BincangMuslimah.Com – Beberapa hari terakhir kita mendapati info dari beberapa BEM di kampus kenamaan di Jakarta. Bem tersebut yang mengaburkan, menurunkan opacity foto atau bahkan mengganti wajah perempuannya dengan kartun Muslimah. Jelas hal ini menjadi perbincangan hangat warganet, banyak pro dan kontra yang tercipta sampai BEM yang bersangkutan memberikan klarifikasi.
Nyatanya klarifikasi tersebut tidaklah memberikan jawaban dan tidak pula menyelesaikan perdebatan yang sudah terlanjur ada.

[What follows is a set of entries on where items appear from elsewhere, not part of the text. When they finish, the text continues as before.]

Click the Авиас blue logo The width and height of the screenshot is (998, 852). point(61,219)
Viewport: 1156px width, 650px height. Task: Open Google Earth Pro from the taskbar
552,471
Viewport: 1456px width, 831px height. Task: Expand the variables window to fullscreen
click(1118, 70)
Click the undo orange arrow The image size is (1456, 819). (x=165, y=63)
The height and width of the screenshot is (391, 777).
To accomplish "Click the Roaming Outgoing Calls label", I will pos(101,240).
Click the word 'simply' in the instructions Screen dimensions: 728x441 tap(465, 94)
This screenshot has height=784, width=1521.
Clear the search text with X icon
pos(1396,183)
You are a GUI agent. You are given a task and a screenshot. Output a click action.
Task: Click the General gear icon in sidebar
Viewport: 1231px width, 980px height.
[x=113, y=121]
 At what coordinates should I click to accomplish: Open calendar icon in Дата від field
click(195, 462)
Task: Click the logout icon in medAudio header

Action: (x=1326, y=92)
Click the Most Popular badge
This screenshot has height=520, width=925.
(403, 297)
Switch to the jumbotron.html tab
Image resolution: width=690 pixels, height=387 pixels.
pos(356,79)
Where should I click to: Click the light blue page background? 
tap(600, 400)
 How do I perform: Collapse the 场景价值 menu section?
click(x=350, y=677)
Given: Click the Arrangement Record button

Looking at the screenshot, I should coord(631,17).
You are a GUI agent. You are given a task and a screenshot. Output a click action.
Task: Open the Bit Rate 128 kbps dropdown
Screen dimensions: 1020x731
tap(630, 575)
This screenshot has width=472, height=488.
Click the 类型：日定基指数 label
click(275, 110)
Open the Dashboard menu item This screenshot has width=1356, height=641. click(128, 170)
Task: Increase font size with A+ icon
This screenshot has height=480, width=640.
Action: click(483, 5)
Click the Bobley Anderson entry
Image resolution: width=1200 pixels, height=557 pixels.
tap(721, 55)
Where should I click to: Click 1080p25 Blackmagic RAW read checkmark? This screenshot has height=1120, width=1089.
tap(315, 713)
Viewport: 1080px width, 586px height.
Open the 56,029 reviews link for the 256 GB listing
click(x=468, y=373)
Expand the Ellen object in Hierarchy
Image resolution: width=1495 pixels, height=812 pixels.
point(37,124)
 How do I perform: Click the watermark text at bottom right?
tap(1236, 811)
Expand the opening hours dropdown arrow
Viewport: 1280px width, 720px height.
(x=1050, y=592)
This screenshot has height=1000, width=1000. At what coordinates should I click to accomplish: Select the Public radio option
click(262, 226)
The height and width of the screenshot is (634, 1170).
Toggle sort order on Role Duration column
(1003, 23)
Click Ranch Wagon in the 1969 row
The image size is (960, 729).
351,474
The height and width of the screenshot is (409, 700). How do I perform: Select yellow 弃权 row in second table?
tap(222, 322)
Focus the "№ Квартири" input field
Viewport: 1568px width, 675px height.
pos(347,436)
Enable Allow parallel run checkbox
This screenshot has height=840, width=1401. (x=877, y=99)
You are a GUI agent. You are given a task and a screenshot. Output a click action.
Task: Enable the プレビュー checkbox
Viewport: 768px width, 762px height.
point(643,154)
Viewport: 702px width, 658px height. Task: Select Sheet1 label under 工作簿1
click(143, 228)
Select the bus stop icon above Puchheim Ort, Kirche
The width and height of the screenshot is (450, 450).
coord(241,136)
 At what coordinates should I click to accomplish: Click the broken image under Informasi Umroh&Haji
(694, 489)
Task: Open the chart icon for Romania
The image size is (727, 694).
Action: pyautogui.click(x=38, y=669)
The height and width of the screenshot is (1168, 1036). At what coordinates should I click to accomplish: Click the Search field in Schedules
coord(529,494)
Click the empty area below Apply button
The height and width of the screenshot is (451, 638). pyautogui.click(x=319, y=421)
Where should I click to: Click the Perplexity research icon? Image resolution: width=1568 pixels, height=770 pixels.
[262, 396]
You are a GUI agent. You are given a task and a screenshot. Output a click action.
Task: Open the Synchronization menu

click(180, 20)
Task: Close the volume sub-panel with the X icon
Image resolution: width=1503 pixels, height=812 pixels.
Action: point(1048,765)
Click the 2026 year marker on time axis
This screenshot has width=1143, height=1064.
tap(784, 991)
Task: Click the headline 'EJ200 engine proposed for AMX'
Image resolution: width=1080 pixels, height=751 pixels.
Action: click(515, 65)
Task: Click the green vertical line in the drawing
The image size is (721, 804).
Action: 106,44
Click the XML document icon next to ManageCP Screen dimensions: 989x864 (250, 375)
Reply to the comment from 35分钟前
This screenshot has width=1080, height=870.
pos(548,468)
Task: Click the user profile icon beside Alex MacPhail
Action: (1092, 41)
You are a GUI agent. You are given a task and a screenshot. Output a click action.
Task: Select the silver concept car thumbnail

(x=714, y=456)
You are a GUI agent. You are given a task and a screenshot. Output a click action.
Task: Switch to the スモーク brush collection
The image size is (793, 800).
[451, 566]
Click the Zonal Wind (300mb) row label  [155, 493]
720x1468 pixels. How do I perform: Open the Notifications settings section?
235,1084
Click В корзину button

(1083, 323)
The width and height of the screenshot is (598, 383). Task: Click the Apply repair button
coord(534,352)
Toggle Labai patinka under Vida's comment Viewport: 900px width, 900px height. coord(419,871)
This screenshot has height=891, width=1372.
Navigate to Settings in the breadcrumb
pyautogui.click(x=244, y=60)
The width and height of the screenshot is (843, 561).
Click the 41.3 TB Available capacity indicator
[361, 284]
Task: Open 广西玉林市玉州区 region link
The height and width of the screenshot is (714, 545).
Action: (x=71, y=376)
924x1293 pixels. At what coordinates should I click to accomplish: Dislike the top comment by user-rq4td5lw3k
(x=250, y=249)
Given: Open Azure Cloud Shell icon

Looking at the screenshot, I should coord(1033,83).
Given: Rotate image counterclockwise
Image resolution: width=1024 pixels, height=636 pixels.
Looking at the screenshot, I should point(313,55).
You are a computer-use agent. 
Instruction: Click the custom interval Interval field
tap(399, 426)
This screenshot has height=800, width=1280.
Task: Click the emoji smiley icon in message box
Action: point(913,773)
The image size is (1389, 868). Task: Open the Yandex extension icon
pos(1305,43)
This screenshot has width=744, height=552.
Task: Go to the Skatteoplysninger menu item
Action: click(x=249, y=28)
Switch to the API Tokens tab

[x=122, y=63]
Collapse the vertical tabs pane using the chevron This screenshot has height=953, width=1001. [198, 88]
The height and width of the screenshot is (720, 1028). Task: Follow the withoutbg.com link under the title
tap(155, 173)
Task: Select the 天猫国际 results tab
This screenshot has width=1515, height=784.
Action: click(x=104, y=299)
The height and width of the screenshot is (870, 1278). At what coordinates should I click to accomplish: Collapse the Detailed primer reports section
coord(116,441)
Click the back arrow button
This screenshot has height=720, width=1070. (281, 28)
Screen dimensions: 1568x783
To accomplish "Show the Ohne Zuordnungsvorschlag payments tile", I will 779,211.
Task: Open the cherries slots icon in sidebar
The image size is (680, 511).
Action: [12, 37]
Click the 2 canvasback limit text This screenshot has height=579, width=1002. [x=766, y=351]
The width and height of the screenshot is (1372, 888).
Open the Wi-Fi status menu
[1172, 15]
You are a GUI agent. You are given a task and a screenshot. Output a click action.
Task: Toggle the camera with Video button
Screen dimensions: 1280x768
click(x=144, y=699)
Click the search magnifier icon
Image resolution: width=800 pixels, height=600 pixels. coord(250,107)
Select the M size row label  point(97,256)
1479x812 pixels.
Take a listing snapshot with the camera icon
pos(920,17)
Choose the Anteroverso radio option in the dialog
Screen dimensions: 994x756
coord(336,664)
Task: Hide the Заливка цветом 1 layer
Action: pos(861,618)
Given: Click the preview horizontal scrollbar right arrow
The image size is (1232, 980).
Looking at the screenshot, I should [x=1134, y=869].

BEM tersebut beralasan bahwa “perempuannya yang meminta mengaburkan wajah untuk tidak mempublikasikannya, walaupun ada pula yang menginginkan untuk publikasi, sehingga timbul kesepakatan turunnya opacitynya” dan “tidak ada feminisme, patriarki, dan sexisme.”
Pro-Kontra Narasi terhadap Perempuan
Narasi yang berkembang dari pihak pro adalah bahwa “sudah seharusnya kita tidak mengumbar foto akhwat jadi sumber fitnah”, “loh kenapa hanya perempuan yang tidak boleh? Sedang pada foto tersebut lelaki bergaya dengan senyum lebarnya,” sanggah yang lain.
Mereka berargumentasi bahwa “memang sudah fitrahnya perempuan berada di rumah, di belakang.” makanya biasanya saat perempuan berbicara lantang dan tertawa pada forum, suka mendapat teguran “perempuan kok suaranya kenceng banget!”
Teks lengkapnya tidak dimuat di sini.